Cramer v. Queen of Angels Hospital

133 Cal. Rptr. 339 | Cal. Ct. App. | 1976

62 Cal.App.3d 812 (1976)
133 Cal. Rptr. 339

JOE B. CRAMER, Plaintiff and Appellant,
v.
QUEEN OF ANGELS HOSPITAL, Defendant and Respondent.

Docket No. 47854.

Court of Appeals of California, Second District, Division Four.

October 13, 1976.

*814 COUNSEL

Girardi & Keese and Michael K. Bridges for Plaintiff and Appellant.

Early, Maslach, Boyd & Leavey, Harry Boyd and Richard C. Harding for Defendant and Respondent.

OPINION

FILES, P.J.

Plaintiff Joe B. Cramer appeals from the judgment entered following the grant of a motion for nonsuit in favor of defendant Queen of Angels Hospital. In his complaint, plaintiff alleged that he contracted serum hepatitis by reason of a blood transfusion administered to him while he was a patient in respondent hospital. Prior to trial, he elected to proceed on the theories of strict liability in tort and breach of express and implied warranties only.

(1) Health and Safety Code section 1606 provides as follows: "The procurement, processing, distribution, or use of whole blood, plasma, blood products, and blood derivatives for the purpose of injecting or transfusing the same, or any of them, into the human body shall be construed to be, and is declared to be, for all purposes whatsoever, the rendition of a service by each and every person, firm, or corporation *815 participating therein, and shall not be construed to be, and is declared not to be, a sale of such whole blood, plasma, blood products, or blood derivatives, for any purpose or purposes whatsoever."

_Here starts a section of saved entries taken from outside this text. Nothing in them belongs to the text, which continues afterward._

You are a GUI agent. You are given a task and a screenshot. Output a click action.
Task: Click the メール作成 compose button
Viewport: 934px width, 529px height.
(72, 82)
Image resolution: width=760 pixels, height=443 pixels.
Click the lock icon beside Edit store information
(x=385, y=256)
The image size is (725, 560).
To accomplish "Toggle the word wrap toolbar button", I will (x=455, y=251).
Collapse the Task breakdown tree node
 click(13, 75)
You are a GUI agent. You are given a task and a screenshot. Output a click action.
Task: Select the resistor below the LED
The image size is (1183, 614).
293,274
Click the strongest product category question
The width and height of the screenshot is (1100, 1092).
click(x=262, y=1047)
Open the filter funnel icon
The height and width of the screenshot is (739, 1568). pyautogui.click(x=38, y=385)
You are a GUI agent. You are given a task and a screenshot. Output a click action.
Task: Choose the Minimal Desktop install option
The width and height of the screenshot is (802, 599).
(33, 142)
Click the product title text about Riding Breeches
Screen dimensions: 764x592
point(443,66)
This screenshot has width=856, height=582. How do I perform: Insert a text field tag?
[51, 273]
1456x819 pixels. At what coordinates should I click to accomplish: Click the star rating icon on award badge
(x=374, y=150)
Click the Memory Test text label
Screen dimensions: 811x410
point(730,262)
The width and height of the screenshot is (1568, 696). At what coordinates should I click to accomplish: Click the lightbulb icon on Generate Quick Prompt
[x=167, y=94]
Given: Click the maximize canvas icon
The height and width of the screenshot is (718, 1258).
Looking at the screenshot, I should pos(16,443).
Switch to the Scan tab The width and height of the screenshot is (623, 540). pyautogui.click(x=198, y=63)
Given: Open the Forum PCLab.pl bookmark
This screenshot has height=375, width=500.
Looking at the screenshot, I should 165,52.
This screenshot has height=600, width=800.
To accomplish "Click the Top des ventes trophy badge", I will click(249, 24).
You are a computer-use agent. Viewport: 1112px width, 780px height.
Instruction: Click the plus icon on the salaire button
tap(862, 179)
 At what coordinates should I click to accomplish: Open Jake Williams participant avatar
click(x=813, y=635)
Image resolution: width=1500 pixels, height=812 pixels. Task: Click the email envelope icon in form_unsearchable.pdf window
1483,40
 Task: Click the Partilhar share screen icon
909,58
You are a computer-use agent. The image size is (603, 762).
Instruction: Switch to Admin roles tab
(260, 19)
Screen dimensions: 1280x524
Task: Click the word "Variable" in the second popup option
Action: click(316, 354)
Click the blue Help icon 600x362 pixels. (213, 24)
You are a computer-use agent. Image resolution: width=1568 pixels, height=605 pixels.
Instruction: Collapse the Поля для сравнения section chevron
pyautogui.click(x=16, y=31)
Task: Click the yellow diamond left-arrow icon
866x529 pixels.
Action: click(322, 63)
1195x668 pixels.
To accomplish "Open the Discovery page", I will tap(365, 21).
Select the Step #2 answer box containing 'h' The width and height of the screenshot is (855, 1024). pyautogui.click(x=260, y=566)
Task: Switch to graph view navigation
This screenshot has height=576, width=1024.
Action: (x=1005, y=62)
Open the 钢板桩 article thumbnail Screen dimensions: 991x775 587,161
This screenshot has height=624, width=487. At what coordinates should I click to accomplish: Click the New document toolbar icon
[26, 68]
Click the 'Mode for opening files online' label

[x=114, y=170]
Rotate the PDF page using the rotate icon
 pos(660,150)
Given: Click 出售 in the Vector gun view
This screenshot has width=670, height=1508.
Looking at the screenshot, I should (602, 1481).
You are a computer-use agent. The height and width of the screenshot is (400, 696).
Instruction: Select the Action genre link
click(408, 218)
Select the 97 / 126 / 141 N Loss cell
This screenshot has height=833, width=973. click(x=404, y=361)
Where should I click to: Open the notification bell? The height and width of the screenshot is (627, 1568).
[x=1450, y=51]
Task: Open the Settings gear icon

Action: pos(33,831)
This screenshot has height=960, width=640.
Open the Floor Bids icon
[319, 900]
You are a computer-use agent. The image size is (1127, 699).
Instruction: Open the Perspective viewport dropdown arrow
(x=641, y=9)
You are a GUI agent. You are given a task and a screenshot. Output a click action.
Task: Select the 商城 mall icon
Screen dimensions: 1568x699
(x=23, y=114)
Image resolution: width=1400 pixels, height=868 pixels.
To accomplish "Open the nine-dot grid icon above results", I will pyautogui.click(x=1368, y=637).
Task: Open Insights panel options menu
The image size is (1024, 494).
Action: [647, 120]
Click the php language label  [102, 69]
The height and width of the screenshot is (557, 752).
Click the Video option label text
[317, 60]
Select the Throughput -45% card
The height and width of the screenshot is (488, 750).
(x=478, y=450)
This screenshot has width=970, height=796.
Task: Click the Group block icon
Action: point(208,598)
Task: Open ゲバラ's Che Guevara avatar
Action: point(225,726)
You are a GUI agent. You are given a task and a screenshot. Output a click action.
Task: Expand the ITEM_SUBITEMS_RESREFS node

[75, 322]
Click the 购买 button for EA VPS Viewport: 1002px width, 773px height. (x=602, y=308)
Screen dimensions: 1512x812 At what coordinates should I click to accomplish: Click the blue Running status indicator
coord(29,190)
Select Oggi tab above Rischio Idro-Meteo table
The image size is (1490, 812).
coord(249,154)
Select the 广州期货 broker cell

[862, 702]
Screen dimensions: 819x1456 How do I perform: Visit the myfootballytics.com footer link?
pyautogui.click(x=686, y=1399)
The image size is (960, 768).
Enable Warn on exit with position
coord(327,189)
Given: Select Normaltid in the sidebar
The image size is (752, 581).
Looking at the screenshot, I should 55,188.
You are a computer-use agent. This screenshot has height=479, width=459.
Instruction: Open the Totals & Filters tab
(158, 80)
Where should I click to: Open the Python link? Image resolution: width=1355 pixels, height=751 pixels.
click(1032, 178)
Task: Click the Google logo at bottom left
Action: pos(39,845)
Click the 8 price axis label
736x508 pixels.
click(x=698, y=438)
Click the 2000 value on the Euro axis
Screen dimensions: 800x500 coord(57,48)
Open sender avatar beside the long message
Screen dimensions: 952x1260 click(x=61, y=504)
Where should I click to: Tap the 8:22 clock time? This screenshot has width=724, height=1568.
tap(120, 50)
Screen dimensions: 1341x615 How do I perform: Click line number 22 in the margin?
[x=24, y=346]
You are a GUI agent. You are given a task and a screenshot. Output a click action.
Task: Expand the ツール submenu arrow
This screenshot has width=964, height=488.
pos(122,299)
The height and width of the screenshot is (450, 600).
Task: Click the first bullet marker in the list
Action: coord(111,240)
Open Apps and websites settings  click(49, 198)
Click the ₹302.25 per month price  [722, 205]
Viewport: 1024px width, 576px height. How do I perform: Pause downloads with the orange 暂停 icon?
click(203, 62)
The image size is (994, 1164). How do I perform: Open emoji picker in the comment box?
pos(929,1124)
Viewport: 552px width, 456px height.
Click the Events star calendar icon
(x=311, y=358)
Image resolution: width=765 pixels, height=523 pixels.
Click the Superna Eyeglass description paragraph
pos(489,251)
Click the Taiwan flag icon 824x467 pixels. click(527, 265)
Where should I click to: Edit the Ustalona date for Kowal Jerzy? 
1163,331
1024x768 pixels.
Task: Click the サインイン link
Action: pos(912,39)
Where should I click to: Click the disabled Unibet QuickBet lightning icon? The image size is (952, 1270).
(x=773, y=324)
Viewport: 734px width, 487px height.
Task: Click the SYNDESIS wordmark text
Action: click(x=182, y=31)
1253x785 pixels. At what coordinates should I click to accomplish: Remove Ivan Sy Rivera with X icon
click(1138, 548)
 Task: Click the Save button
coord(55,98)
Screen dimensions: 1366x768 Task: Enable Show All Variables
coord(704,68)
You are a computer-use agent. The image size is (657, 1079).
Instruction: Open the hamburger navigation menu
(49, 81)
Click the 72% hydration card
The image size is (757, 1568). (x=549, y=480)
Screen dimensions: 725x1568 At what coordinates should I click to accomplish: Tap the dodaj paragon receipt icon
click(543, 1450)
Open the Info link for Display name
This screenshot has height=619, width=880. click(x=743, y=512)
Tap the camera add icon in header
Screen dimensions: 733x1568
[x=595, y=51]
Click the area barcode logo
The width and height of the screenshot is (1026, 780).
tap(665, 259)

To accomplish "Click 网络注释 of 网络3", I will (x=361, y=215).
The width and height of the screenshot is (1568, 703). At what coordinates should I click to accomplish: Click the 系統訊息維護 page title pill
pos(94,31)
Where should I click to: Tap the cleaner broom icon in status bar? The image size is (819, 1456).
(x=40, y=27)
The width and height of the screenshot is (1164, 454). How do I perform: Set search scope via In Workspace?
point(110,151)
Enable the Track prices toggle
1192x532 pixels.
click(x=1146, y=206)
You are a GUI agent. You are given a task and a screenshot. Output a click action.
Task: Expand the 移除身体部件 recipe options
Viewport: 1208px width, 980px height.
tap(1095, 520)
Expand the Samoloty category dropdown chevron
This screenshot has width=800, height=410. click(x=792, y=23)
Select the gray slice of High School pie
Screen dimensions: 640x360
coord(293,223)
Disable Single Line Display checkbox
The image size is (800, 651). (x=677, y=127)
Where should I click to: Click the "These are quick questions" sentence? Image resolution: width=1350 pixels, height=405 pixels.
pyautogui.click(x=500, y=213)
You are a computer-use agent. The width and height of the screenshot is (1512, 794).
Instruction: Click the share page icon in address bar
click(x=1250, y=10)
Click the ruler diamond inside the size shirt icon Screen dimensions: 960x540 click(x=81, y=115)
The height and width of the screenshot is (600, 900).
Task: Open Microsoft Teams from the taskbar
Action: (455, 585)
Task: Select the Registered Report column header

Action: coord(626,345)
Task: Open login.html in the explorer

In Shepard v. Alexian Brothers Hosp. (1973) 33 Cal. App.3d 606 [109 Cal. Rptr. 132], the court determined, by reason of that statute and its underlying rationale, that a hospital which administered a blood transfusion could not be held liable under the doctrine of strict liability in tort or for breach of warranty. That decision is controlling here.

(2a) Plaintiff contends that Health and Safety Code section 1606 is unconstitutional in that it creates a denial of the equal protection of the law for "the victims of contaminated blood transfusions, who unlike all other tort victims of defective products do not have the doctrine of strict liability in their legal arsenal."

(3) California courts follow the United States Supreme Court in employing a two-level test for measuring legislative classifications against the equal protection clause. "`"In the area of economic regulation, the high court has exercised restraint, investing legislation with a presumption of constitutionality and requiring merely that distinctions drawn by a challenged statute bear some rational relationship to a conceivable legitimate state purpose. [Citations.] [¶] On the other hand, in cases involving `suspect classifications' or touching on `fundamental interests,' ... the court has adopted an attitude of active and critical analysis, subjecting the classification to strict scrutiny. [Citations.] Under the strict standard applied in such cases, the state bears the burden of establishing not only that it has a compelling interest which justifies the law but that the distinctions drawn by the law are necessary to further its purpose."'" (People v. Olivas, 17 Cal.3d 236, 243 [131 Cal. Rptr. 55, 551 P.2d 375].)

(2b) The effect of section 1606 is that the doctrines of strict liability and breach of implied warranty may not be used to shift the economic consequences of the use of contaminated blood products to a supplier who is free from fault. This legislation is "in the area of economic regulation," and is clothed with a presumption of constitutionality.

It is reported that at least 44 states have adopted statutes for the purpose of eliminating the imposition of liability without fault upon those who dispense blood products. (See Heirs of Fruge v. Blood Services (W.D. La. 1973) 365 F. Supp. 1344, 1350.)

*816 In McDaniel v. Baptist Memorial Hospital (6th Cir.1972) 469 F.2d 230, 234, upholding the constitutionality of the Tennessee statute, the court explained that legislatures have taken notice that blood and blood plasma may transmit hepatitis, and that there is no way of determining which blood may contain the contaminant. In the face of that situation, legislatures have determined that the production and use of human blood and its derivatives for therapeutic purposes should be encouraged; and for this purpose those who provide these products, and who are themselves free from fault, should not be required to bear the economic loss which might otherwise be imposed under the rules of strict liability which are applicable to sellers of commercial products generally. (See also Heirs of Fruge v. Blood Services (5th Cir., 1975) 506 F.2d 841, 848, upholding the state constitutionality of the Louisiana statute.)

In the light of this rationale, section 1606 is not arbitrary or capricious, for it bears a reasonable relationship to a legitimate state purpose. The presumption of constitutionality must therefore prevail.

The judgment is affirmed.

Kingsley, J., and Dunn, J., concurred.

Appellant's petition for a hearing by the Supreme Court was denied December 9, 1976.